# What to work on:
Once you have read the listing below, write all of it out again exactly.

# Records shown:
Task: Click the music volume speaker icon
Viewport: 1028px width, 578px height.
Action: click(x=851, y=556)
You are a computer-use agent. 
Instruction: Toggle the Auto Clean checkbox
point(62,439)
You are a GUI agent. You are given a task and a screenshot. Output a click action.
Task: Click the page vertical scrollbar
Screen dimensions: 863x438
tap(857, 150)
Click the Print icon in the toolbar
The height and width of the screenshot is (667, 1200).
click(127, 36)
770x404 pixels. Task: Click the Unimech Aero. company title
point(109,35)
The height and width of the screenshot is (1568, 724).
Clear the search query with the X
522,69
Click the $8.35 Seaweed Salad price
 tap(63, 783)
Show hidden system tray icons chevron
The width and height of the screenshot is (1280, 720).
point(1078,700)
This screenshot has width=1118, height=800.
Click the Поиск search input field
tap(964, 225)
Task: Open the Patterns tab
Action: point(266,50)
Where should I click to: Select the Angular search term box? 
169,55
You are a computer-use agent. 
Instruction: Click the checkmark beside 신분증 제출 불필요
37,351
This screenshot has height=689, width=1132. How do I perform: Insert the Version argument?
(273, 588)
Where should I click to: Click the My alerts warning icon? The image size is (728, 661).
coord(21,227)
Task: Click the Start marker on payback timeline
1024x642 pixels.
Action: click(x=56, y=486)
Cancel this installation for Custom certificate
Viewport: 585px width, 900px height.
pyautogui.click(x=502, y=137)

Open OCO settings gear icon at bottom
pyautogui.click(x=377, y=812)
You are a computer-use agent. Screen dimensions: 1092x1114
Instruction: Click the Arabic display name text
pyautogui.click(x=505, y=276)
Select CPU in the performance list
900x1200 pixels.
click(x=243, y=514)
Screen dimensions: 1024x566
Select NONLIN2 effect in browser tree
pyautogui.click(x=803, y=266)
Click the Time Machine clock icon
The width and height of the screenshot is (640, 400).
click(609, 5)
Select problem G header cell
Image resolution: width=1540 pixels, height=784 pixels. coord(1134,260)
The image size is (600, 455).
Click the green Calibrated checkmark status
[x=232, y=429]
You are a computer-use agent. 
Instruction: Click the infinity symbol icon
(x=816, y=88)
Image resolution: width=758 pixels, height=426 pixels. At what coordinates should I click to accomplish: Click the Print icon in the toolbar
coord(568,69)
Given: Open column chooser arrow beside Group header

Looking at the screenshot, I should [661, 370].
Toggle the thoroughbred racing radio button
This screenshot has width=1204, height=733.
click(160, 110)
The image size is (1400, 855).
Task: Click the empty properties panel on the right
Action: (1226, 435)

# Answer to the problem:
Task: Click the music volume speaker icon
Viewport: 1028px width, 578px height.
Action: click(x=851, y=556)
You are a computer-use agent. 
Instruction: Toggle the Auto Clean checkbox
point(62,439)
You are a GUI agent. You are given a task and a screenshot. Output a click action.
Task: Click the page vertical scrollbar
Screen dimensions: 863x438
tap(857, 150)
Click the Print icon in the toolbar
The height and width of the screenshot is (667, 1200).
click(127, 36)
770x404 pixels. Task: Click the Unimech Aero. company title
point(109,35)
The height and width of the screenshot is (1568, 724).
Clear the search query with the X
522,69
Click the $8.35 Seaweed Salad price
 tap(63, 783)
Show hidden system tray icons chevron
The width and height of the screenshot is (1280, 720).
point(1078,700)
This screenshot has width=1118, height=800.
Click the Поиск search input field
tap(964, 225)
Task: Open the Patterns tab
Action: point(266,50)
Where should I click to: Select the Angular search term box? 
169,55
You are a computer-use agent. 
Instruction: Click the checkmark beside 신분증 제출 불필요
37,351
This screenshot has height=689, width=1132. How do I perform: Insert the Version argument?
(273, 588)
Where should I click to: Click the My alerts warning icon? The image size is (728, 661).
coord(21,227)
Task: Click the Start marker on payback timeline
1024x642 pixels.
Action: click(x=56, y=486)
Cancel this installation for Custom certificate
Viewport: 585px width, 900px height.
pyautogui.click(x=502, y=137)

Open OCO settings gear icon at bottom
pyautogui.click(x=377, y=812)
You are a computer-use agent. Screen dimensions: 1092x1114
Instruction: Click the Arabic display name text
pyautogui.click(x=505, y=276)
Select CPU in the performance list
900x1200 pixels.
click(x=243, y=514)
Screen dimensions: 1024x566
Select NONLIN2 effect in browser tree
pyautogui.click(x=803, y=266)
Click the Time Machine clock icon
The width and height of the screenshot is (640, 400).
click(609, 5)
Select problem G header cell
Image resolution: width=1540 pixels, height=784 pixels. coord(1134,260)
The image size is (600, 455).
Click the green Calibrated checkmark status
[x=232, y=429]
You are a computer-use agent. 
Instruction: Click the infinity symbol icon
(x=816, y=88)
Image resolution: width=758 pixels, height=426 pixels. At what coordinates should I click to accomplish: Click the Print icon in the toolbar
coord(568,69)
Given: Open column chooser arrow beside Group header

Looking at the screenshot, I should [661, 370].
Toggle the thoroughbred racing radio button
This screenshot has width=1204, height=733.
click(160, 110)
The image size is (1400, 855).
Task: Click the empty properties panel on the right
Action: (1226, 435)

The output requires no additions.